Não foi nada fácil a reaproximação com minha mãe, porque havia muito rancor em ambas as partes. Passamos novamente a coabitar num mesmo lar, mas não de maneira harmoniosa. Possessiva, autoritária e principalmente dominadora, minha mãe além de não aceitar que eu já não era mais uma criança que ela podia controlar e que eu tivesse vida própria, não suportou o meu enfrentamento e o meu grito de libertação. Numa discussão muito mais feia, pesada e aflitiva do que a que ocorrera anos atrás, eu passei a minha vida vivida ao lado dela a limpo, expondo todas as minhas insatisfações, todos os meus rancores, todas as minhas mágoas, todas as minhas frustrações. Deixei tudo às claras, pus todas as cartas na mesa e todos os pontos nos is para que não restasse na cabeça dela mais nenhuma dúvida quanto a pessoa em que eu resultei, quanto a minha natureza sexual, quanto aos meus interesses, quanto a minha independência financeira e de consciência e, sobretudo, quanto a minha liberdade. Rompemos relações novamente. Posso dizer, sem dúvida alguma, que este rompimento marcou em definitivo um momento de inflexão em minha vida, porque ele fez com que eu enxergasse em mim uma enorme força de viver e uma convicção mais firme nas verdades nas quais eu acreditava e que seriam responsáveis pelo alcance de certa paz interior que de uns tempos para cá passou a residir em mim. Reconciliei-me com minha mãe e, desde então, eu não tenho feito outra coisa com relação a ela, que não seja buscar compreendê-la e protegê-la. Eu sou parte dela; e isso para mim diz tudo.
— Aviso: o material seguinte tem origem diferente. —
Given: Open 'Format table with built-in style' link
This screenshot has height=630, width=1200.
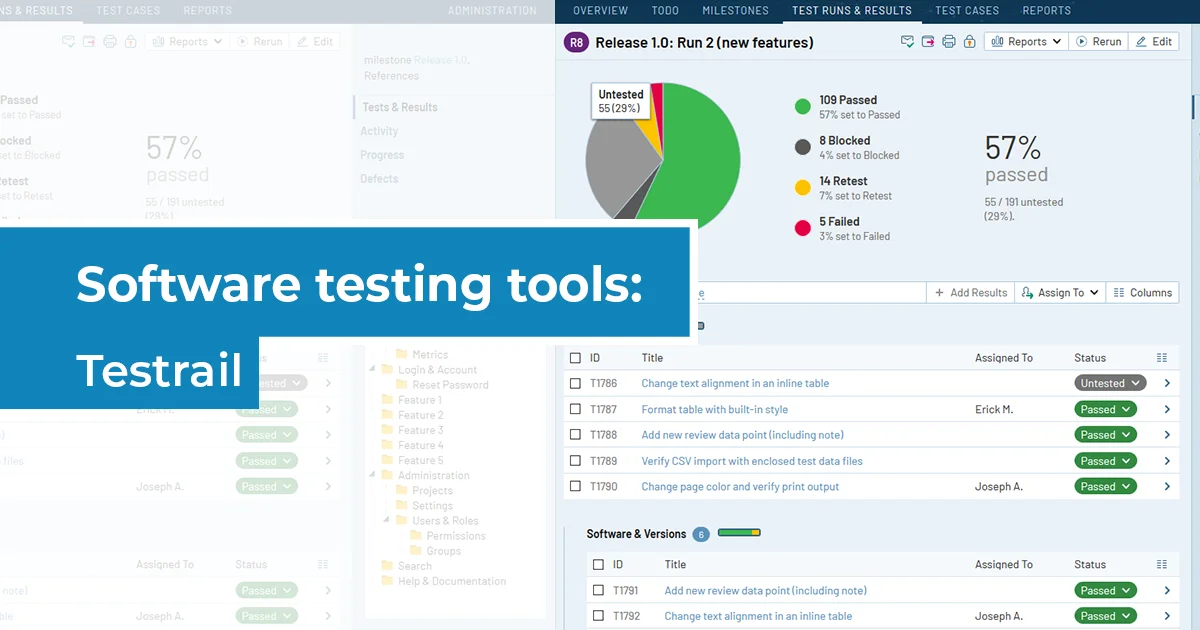Looking at the screenshot, I should tap(714, 409).
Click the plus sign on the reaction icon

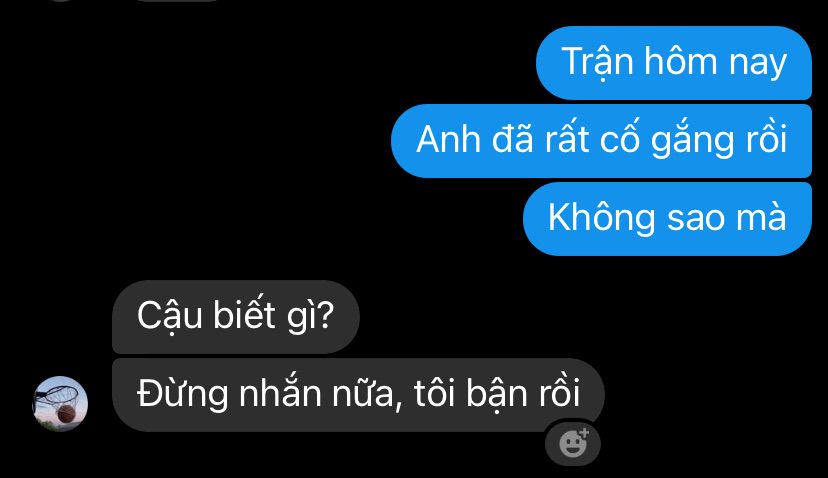[x=584, y=433]
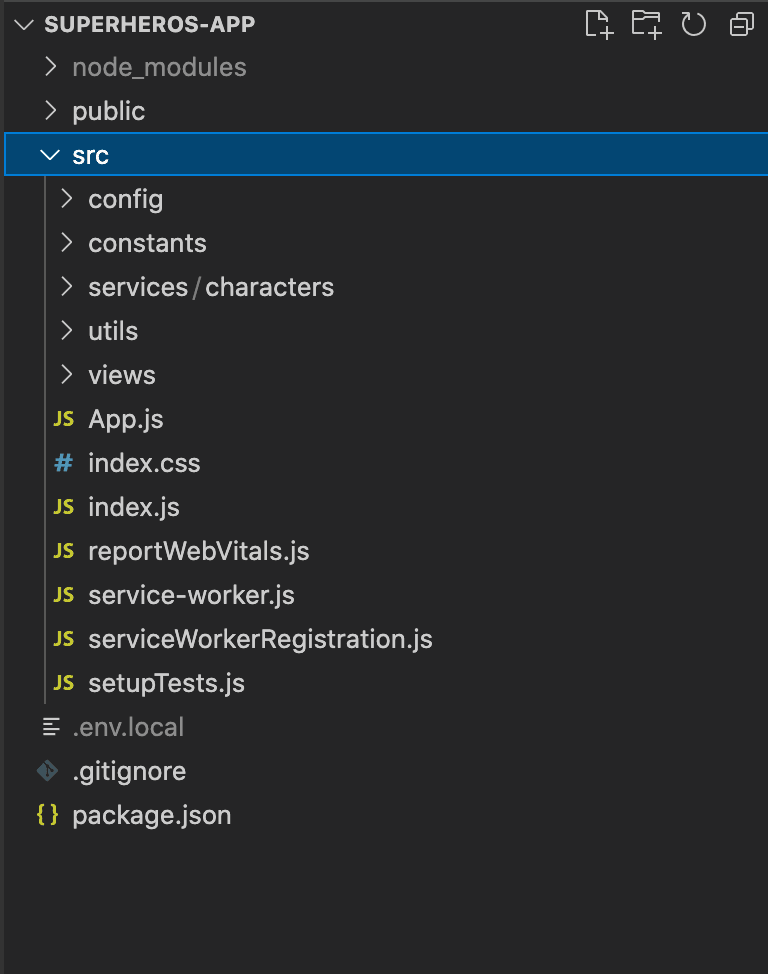Click the JS icon next to App.js
Screen dimensions: 768x974
click(x=63, y=418)
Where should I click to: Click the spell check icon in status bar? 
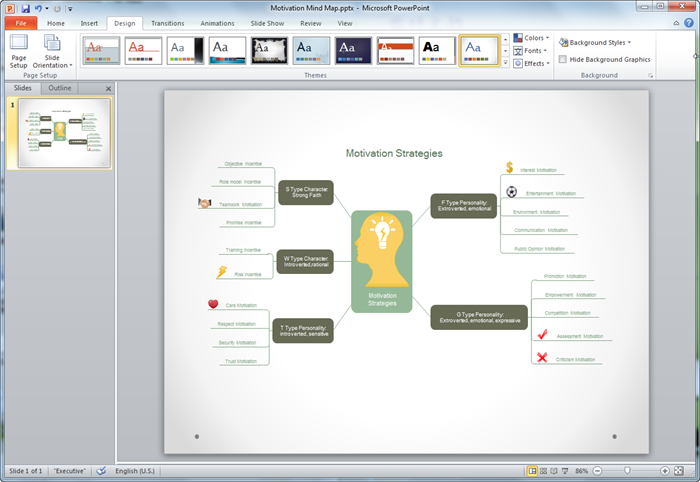101,470
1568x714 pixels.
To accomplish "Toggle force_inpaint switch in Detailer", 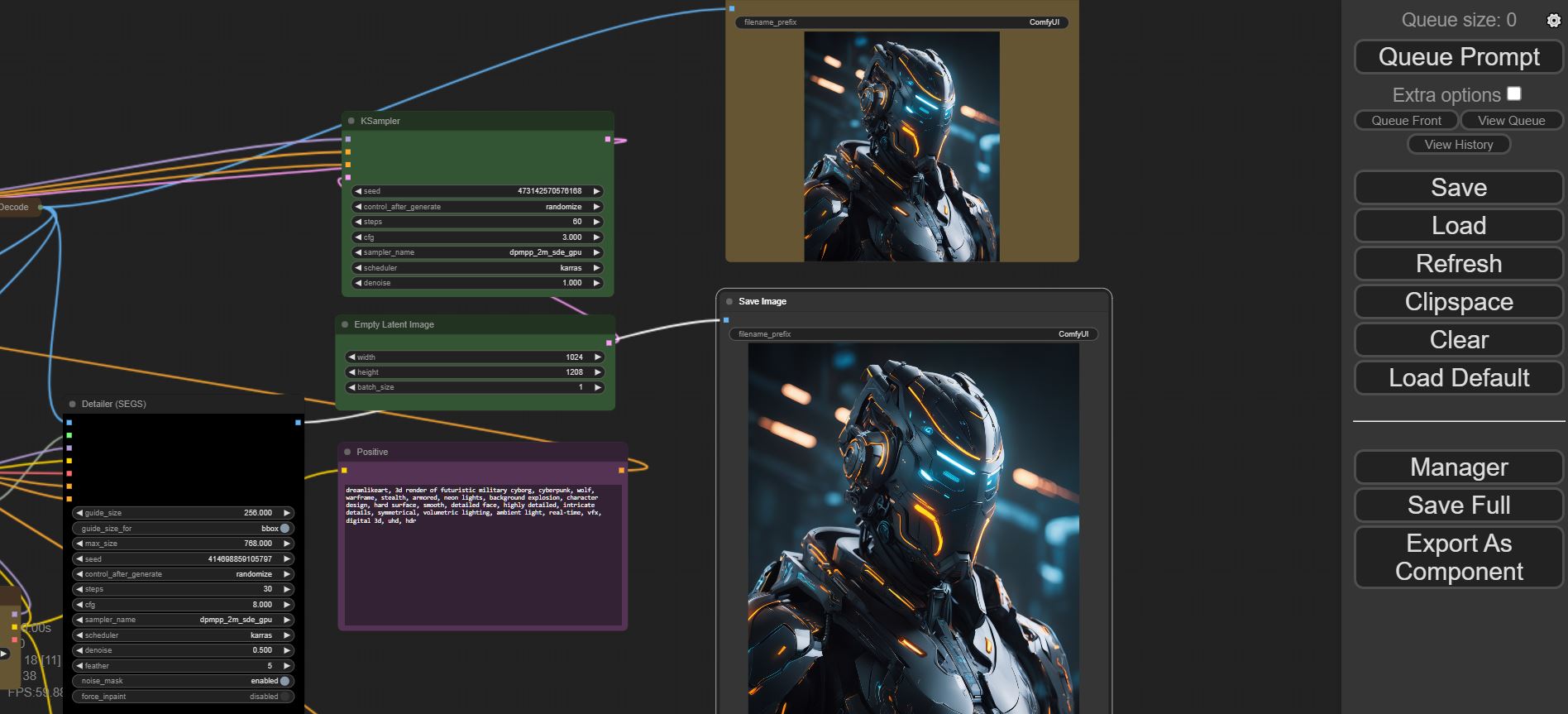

Talvez  a maior lição da vida seja esta: conseguir de alguma maneira se reerguer e se refazer após as intempéries.


VI

Quando eu vi na programação da XI Janela Internacional de Cinema do Recife que no sábado, 10 de novembro, iria ocorrer a exibição de Central do Brasil, celebrando os vinte anos do seu lançamento, eu de pronto marquei na agenda o compromisso de estar lá, no Cinema São Luiz, no coração de um Recife que me é tão caro, para ver mais uma vez a obra-prima de Walter Salles.

Cheguei à capital pernambucana pouco depois das 16:00 h; e tratei logo de comprar o meu ingresso para a sessão anunciada para ter início às 18:50 h.
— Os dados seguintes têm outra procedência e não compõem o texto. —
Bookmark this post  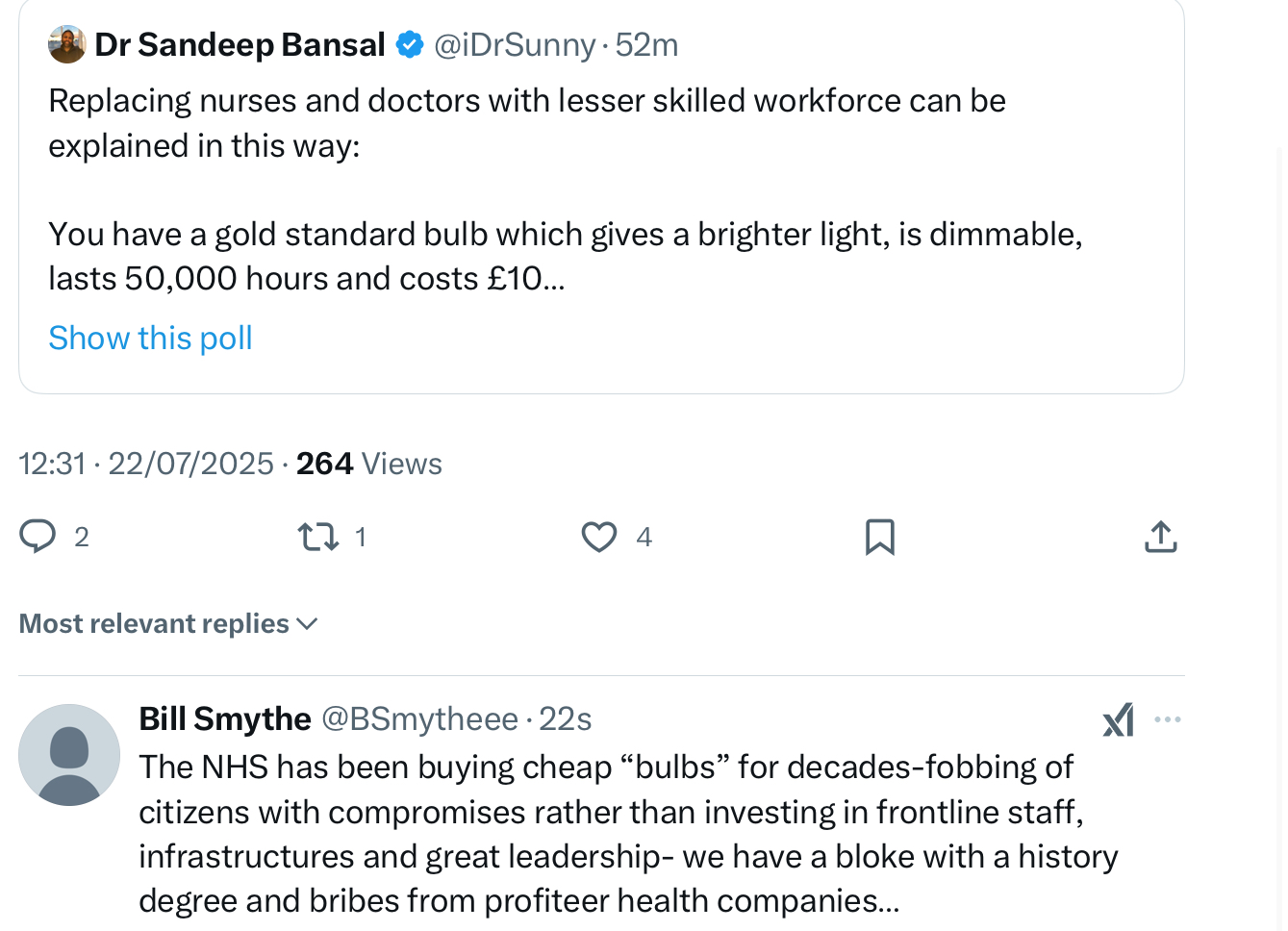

Dei uma volta nos arredores. Conheci um ser encantador que lançou ainda mais cor àquele meu dia ao me ofertar carinho, brilho nos olhos, serenidade, franqueza e outras dessas coisas que, juntas, misturadas e bem dosadas nos dão muito prazer e tornam certos encontros inesquecíveis. Jantei. E retornei ao cinema.

A fila estava enorme. Aderbal Lima me telefonou para trocarmos figurinhas: gravei um áudio no qual eu lhe disse dos sentimentos que me levaram até ali para rever Central do Brasil. E quando, enfim, eu me vi na plateia, com atraso de mais de meia hora, ouvi Kleber Mendonça Filho pedir desculpas a todos dizendo que houve problemas técnicos e, por isso, a sessão atrasou. Falou Kleber. Falou Vinicius de Oliveira para um público numeroso e fervilhante. Falou Walter Salles em um depoimento gravado especialmente para aquele momento – depoimento que nem chegou ao fim por alguma falha técnica. E teve início o filme.

Passaram-se vinte anos desde o lançamento de Central do Brasil. Estar naquela sessão foi uma espécie de revisão do que aconteceu na minha vida durante todos esses anos. Foi, a bem da verdade, uma catarse para mim. As cenas se desenrolavam na tela e, em par com elas, outras se passavam na minha cabeça, rodando o filme do que foi a minha vida nessas duas décadas. Chorei quase que durante toda a sessão. Senti saudades de minha avó, que faleceu em novembro do ano passado. Pensei muito em minha mãe. E foi de algum modo libertador e reconfortante me perceber de cabeça erguida e fortalecido depois de tudo de ruim que eu vivi até aqui.

Central do Brasil é para mim um clássico irretocável que eu hei de sempre rever tomado de muita emoção. Diferentemente de Dora, eu não tenho saudade de tudo, mas tenho saudade de muitas coisas.